■ Data provided ■
Segment Open

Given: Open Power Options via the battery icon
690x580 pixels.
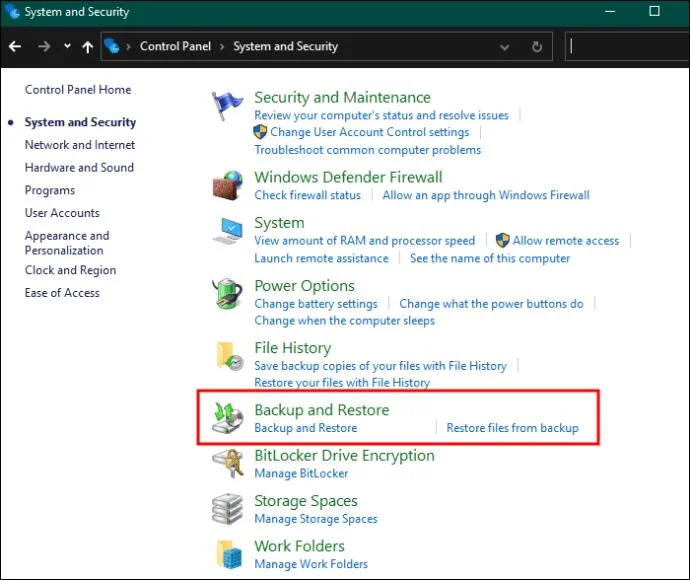Looking at the screenshot, I should (227, 294).
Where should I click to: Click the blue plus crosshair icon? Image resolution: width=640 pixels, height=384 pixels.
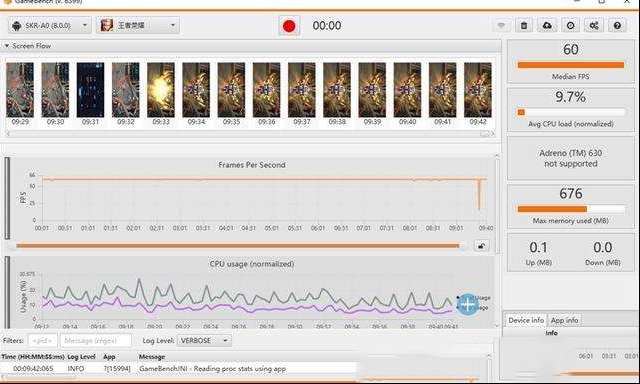tap(468, 304)
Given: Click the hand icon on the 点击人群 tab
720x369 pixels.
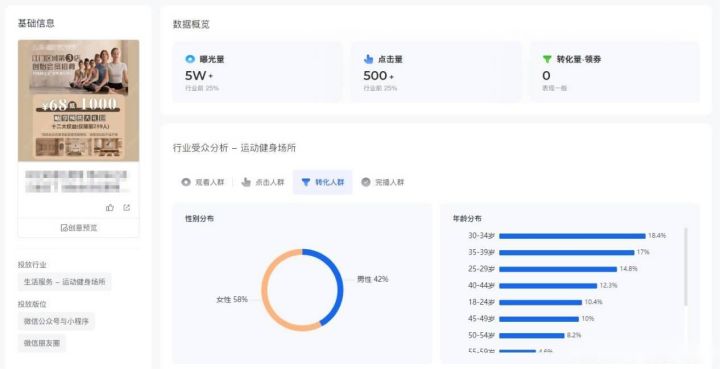Looking at the screenshot, I should point(246,182).
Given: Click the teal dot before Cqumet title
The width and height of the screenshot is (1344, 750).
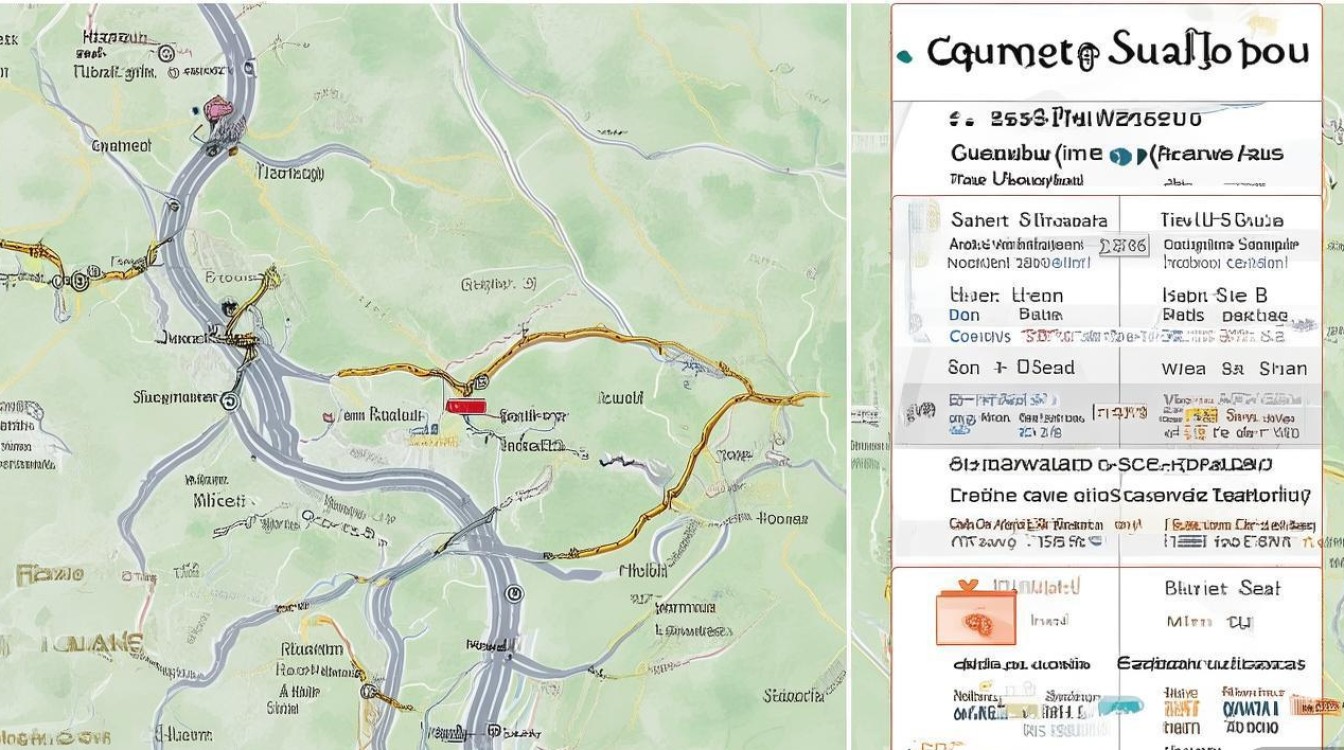Looking at the screenshot, I should point(906,57).
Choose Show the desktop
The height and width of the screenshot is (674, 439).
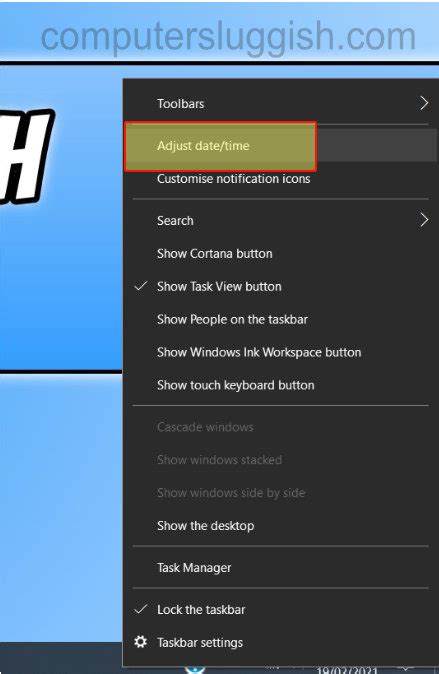pos(206,526)
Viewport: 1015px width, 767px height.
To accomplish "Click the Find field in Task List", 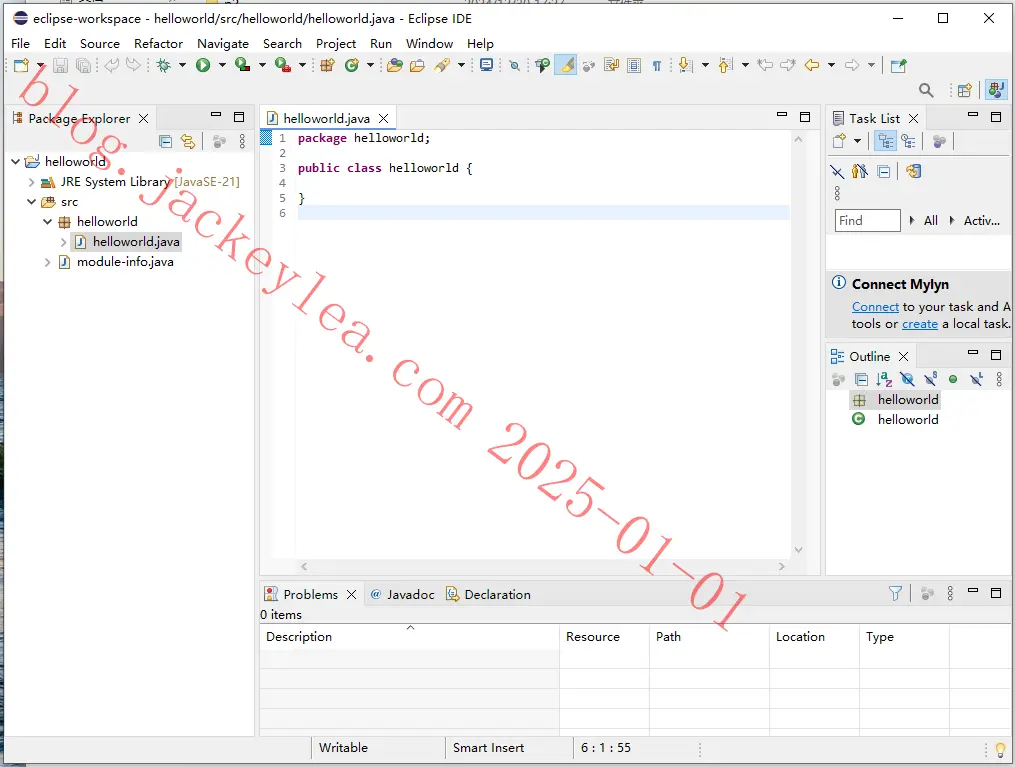I will click(867, 221).
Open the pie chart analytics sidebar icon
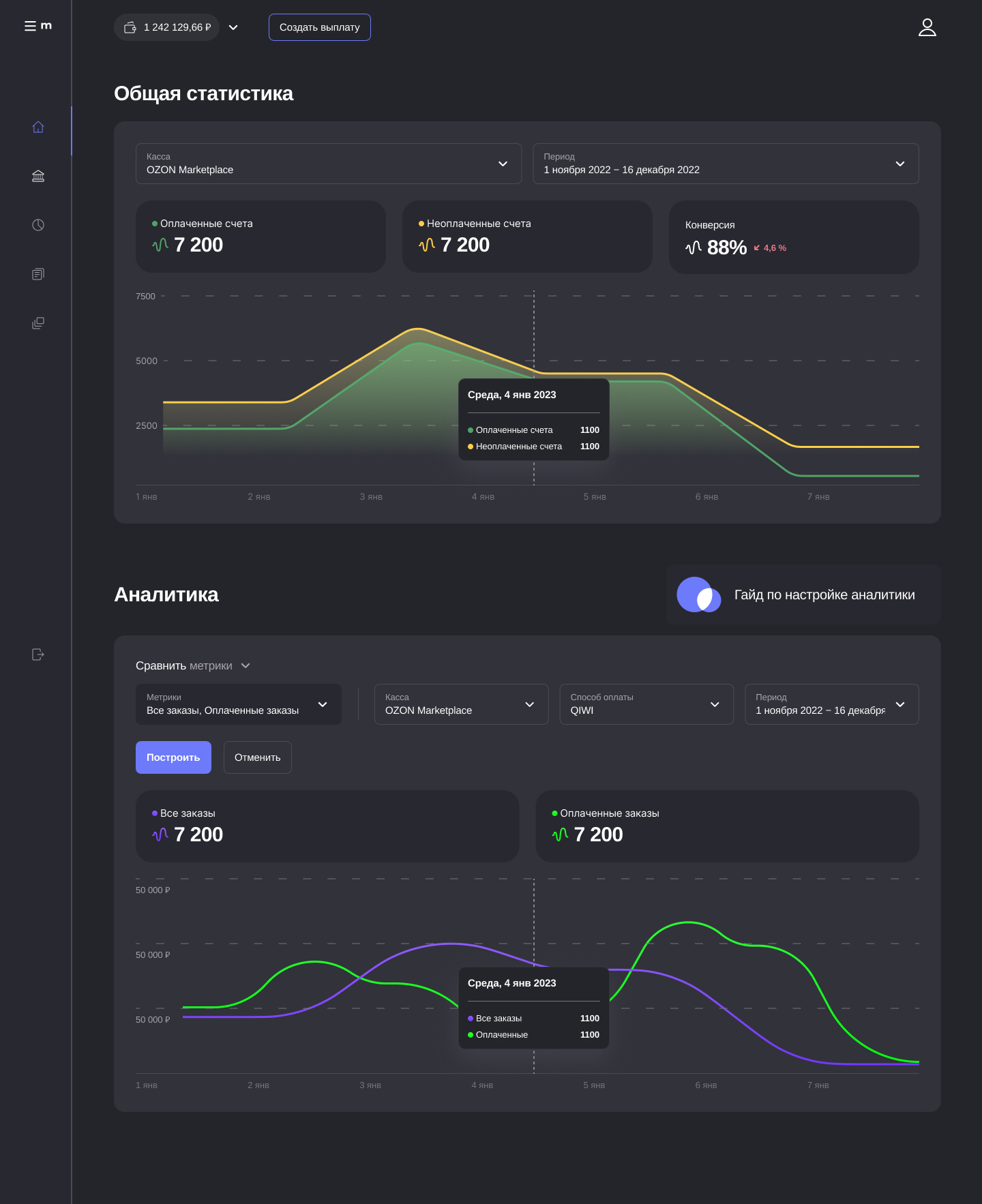982x1204 pixels. (x=38, y=225)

Segment Closed

Working from the data above, repeat exactly, and only, the lines that begin at the line containing "Given: Click the hand icon on the 点击人群 tab" and stop after the line containing "Choose Show the desktop"; pictures are not copied.

■ Completed exercise ■
Given: Click the hand icon on the 点击人群 tab
720x369 pixels.
Looking at the screenshot, I should point(246,182).
Given: Click the teal dot before Cqumet title
The width and height of the screenshot is (1344, 750).
Looking at the screenshot, I should point(906,57).
Choose Show the desktop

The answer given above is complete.